DES MOINES, Iowa -- While Iowa legislators are working on budget issues and passing new laws, the building they work in continues to impress, even after 130 years of service.
Lawrence Williamson of Ankeny is a tour guide at the Capitol. He grew up in Oregon, but loves to talk about the history of Iowa.
“There’s so much I don’t get into because of time, I only have 90 minutes,” said Williamson. “Each tour I can say something different, so it just keeps it fresh.”
In 1844, the Iowa legislature was meeting at what is now called the Old Capitol, in Iowa City. When lawmakers considered moving the capital to a more central Iowa location, Monroe City in Jasper County was selected.
“They had platted out some lots, but they found out there was a lot of corruption going on so that never really happened,” said Steve Person, an Iowa State Capitol tour guide.
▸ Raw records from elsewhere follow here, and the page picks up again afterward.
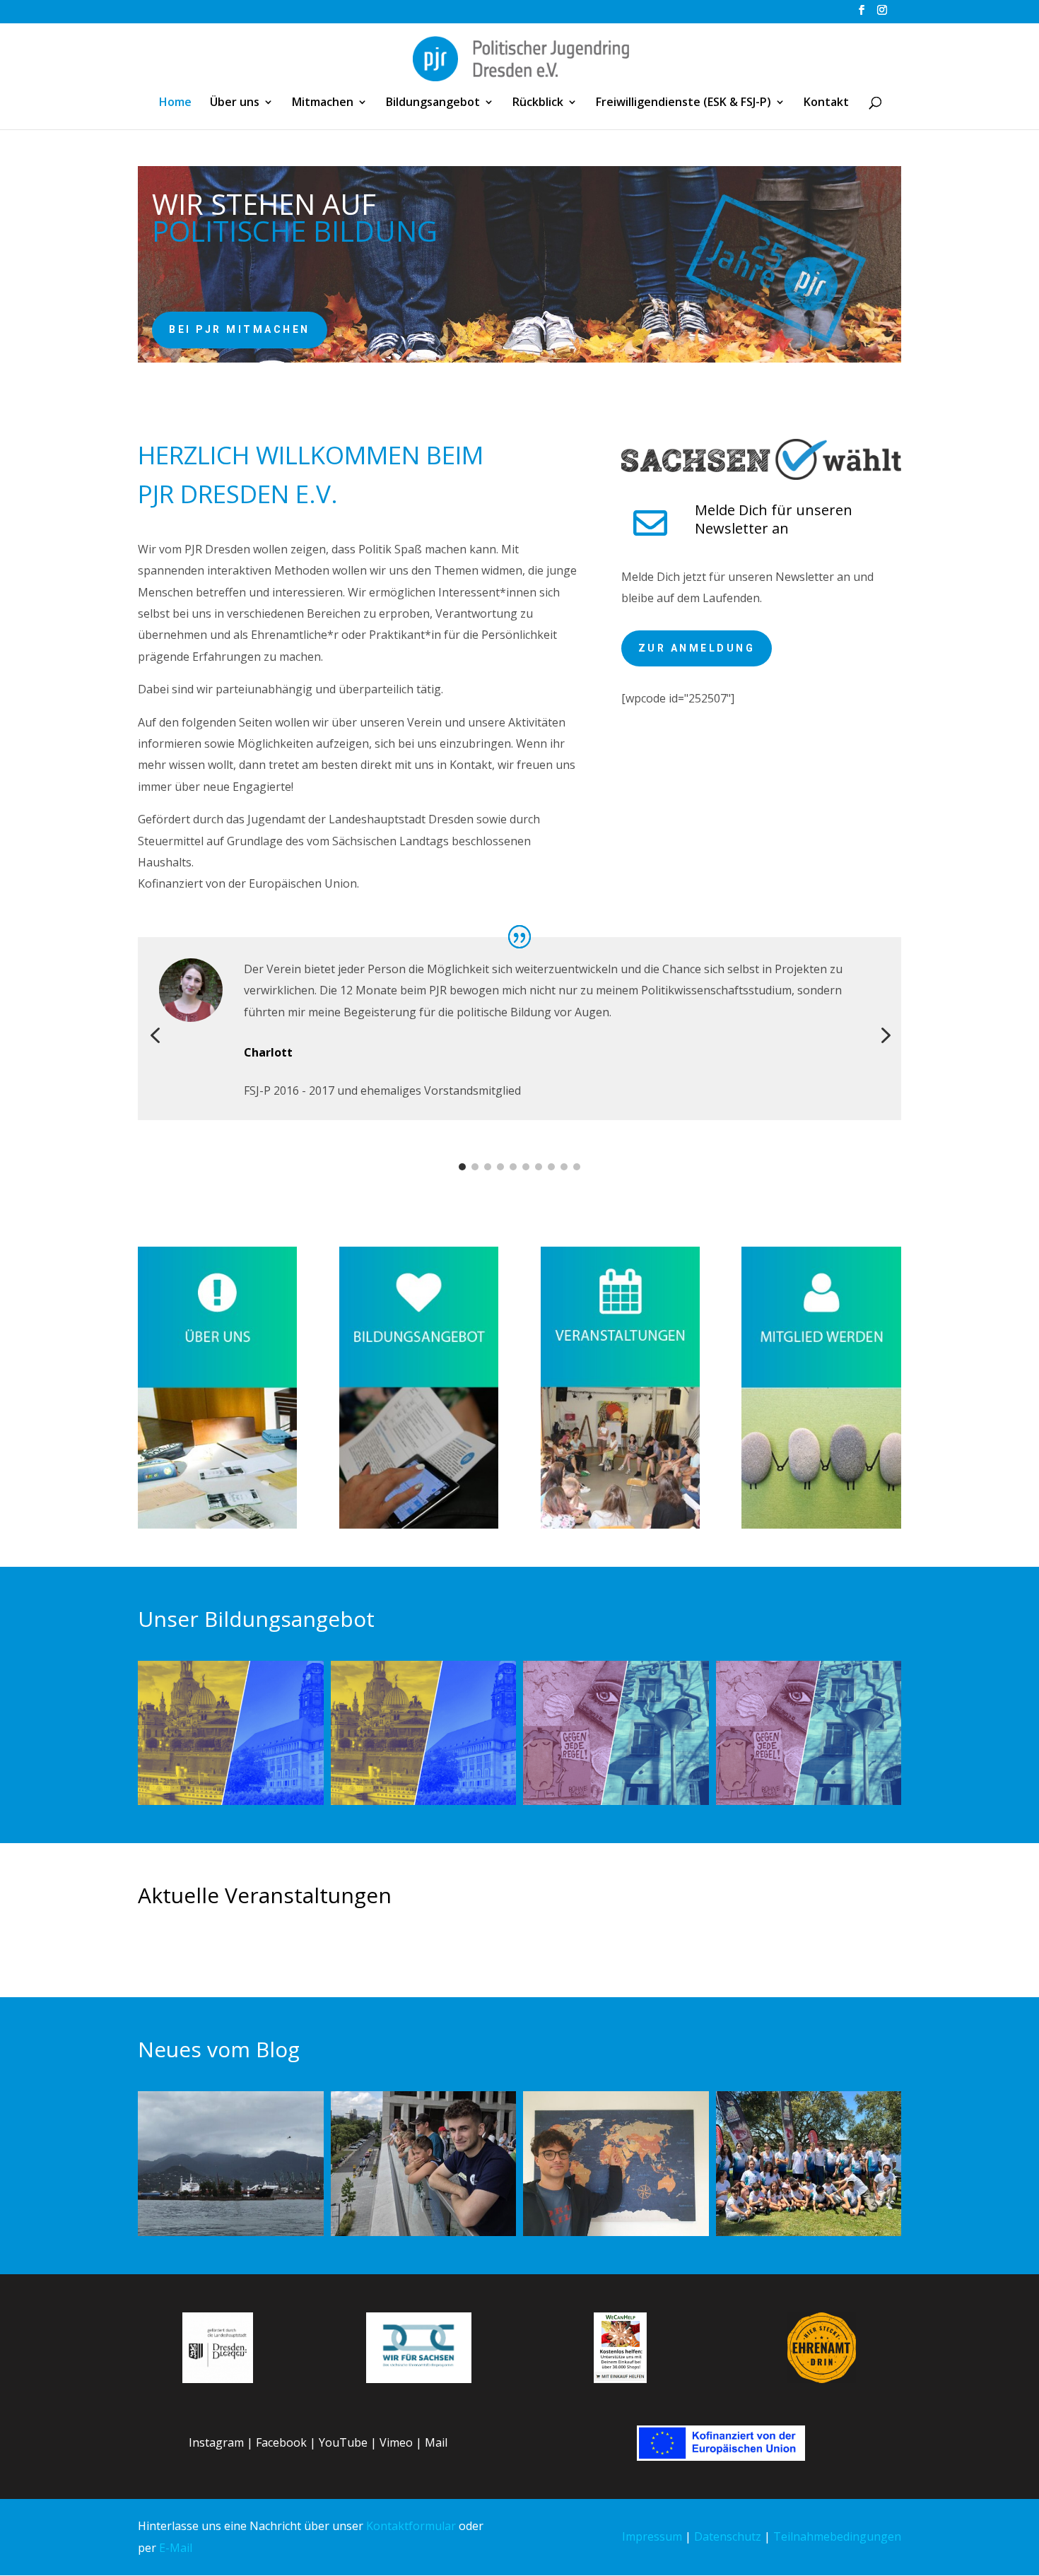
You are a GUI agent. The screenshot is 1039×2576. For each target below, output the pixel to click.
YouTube (343, 2442)
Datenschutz (727, 2536)
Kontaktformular (411, 2526)
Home (175, 103)
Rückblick (537, 103)
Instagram (216, 2442)
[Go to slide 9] (564, 1166)
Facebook (281, 2442)
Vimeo (396, 2442)
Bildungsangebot (433, 103)
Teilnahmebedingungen (837, 2536)
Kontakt (826, 103)
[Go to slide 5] (513, 1166)
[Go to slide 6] (525, 1166)
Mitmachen (322, 103)
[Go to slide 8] (551, 1166)
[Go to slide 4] (500, 1166)
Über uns (234, 103)
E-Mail (175, 2548)
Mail (436, 2442)
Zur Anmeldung (697, 648)
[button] (155, 1036)
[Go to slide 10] (576, 1166)
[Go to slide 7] (538, 1166)
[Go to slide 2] (475, 1166)
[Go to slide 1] (462, 1166)
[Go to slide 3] (487, 1166)
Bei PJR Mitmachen (239, 329)
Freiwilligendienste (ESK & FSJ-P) (683, 103)
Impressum (652, 2536)
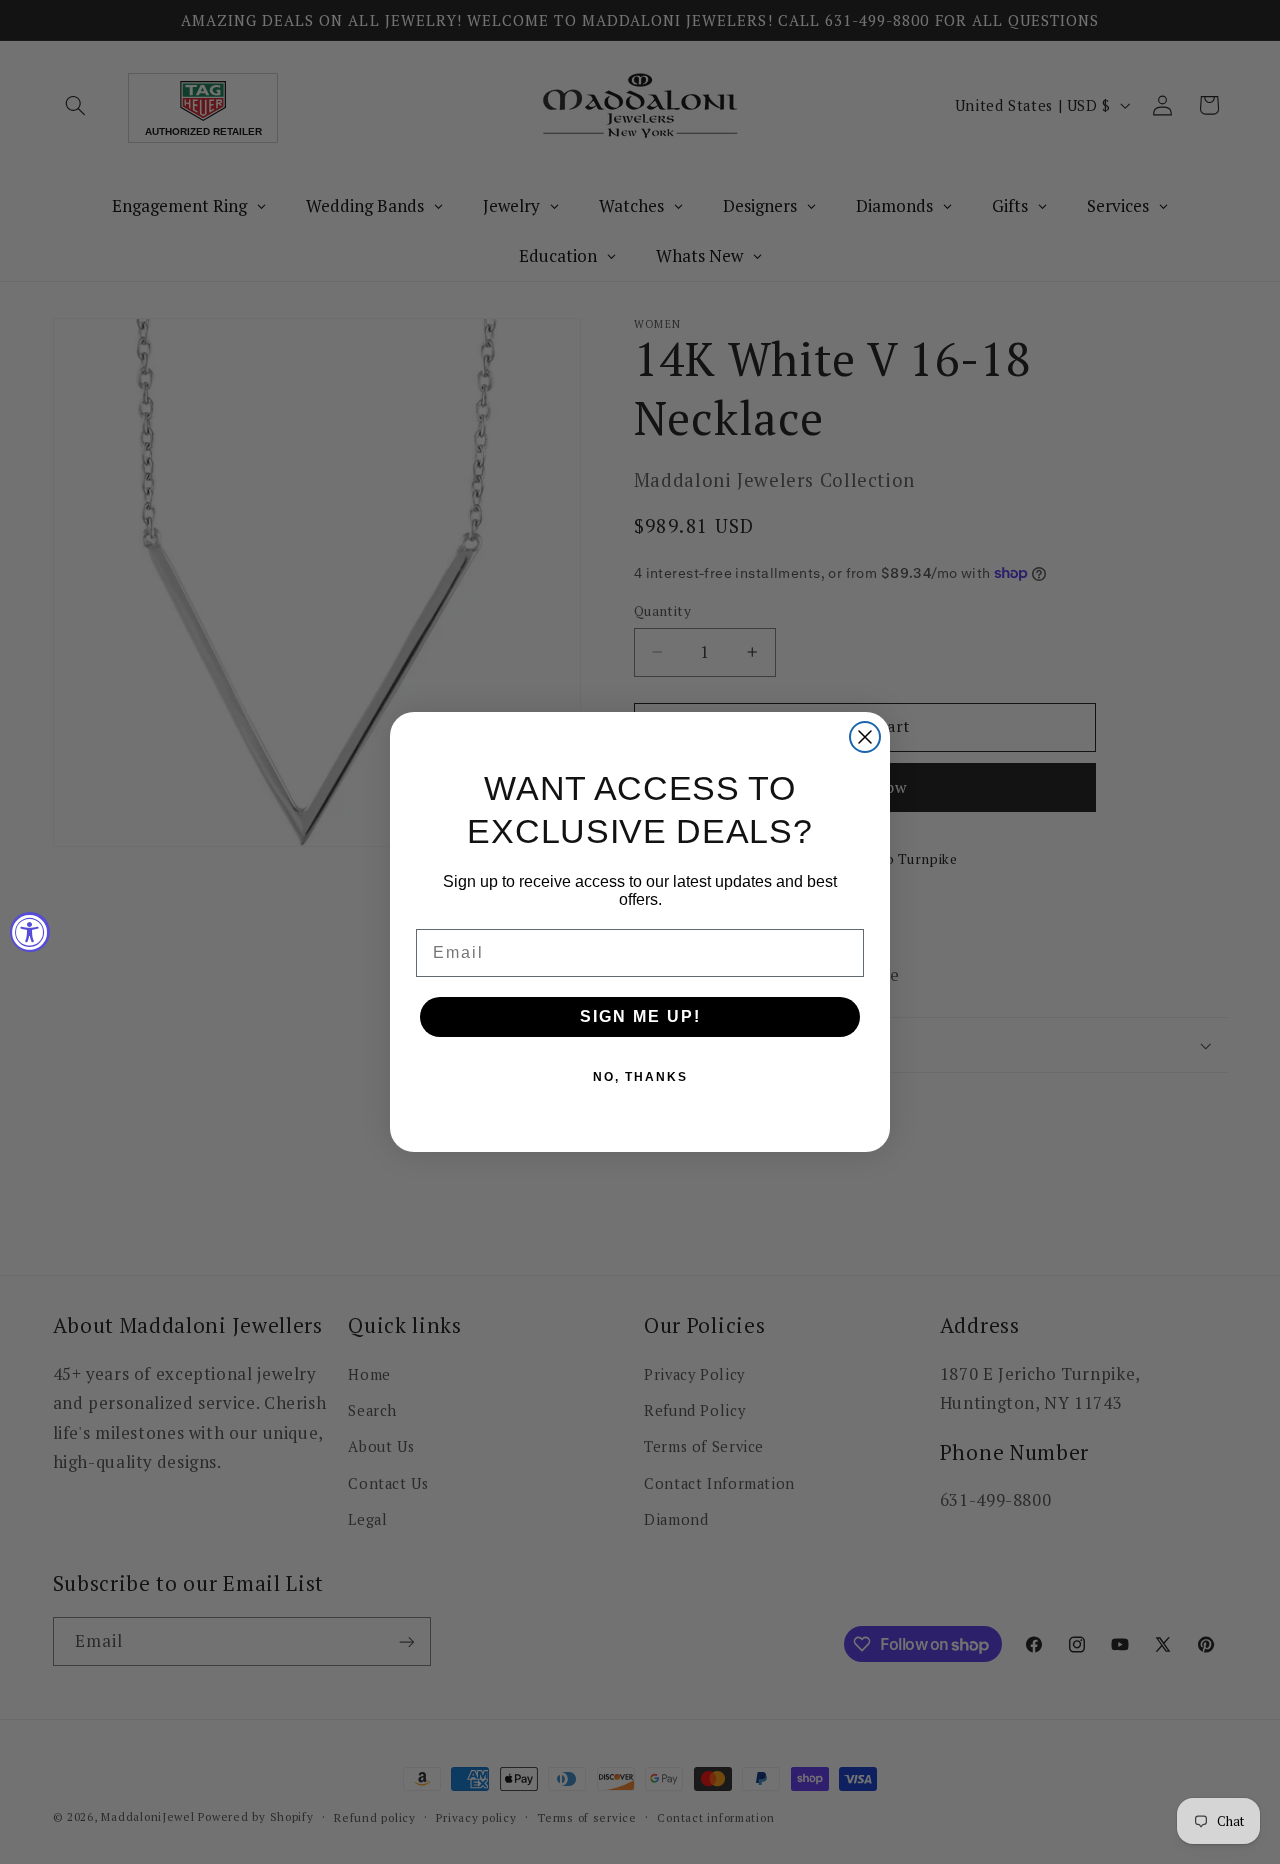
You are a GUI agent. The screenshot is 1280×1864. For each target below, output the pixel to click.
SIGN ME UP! (640, 1016)
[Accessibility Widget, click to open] (30, 932)
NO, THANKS (640, 1077)
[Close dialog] (865, 737)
Once the lawmakers committed to come to Des Moines to build a capitol building, there was some competition as to where this building would be erected.
“So the west side, in an effort to get the capitol there, said we’ll give you 10 acres of land for free,”said Karen Griesheim, another tour guide at the Statehouse. “The east side had to one-up that, so they said we’ll give you the 10 acres of land for free, plus we’ll build the building for you.”
One visitor and his family had a surprising reaction to their first visit to the Iowa Capitol.
“The access for the general public to come up here and experience this is quite amazing,” said Andy Kasperek, who is stationed at Offut Air Force Base in Omaha. “Thinking about jumping across the border and maybe putting down roots in Council Bluffs, this is really nice, folks are really friendly here.”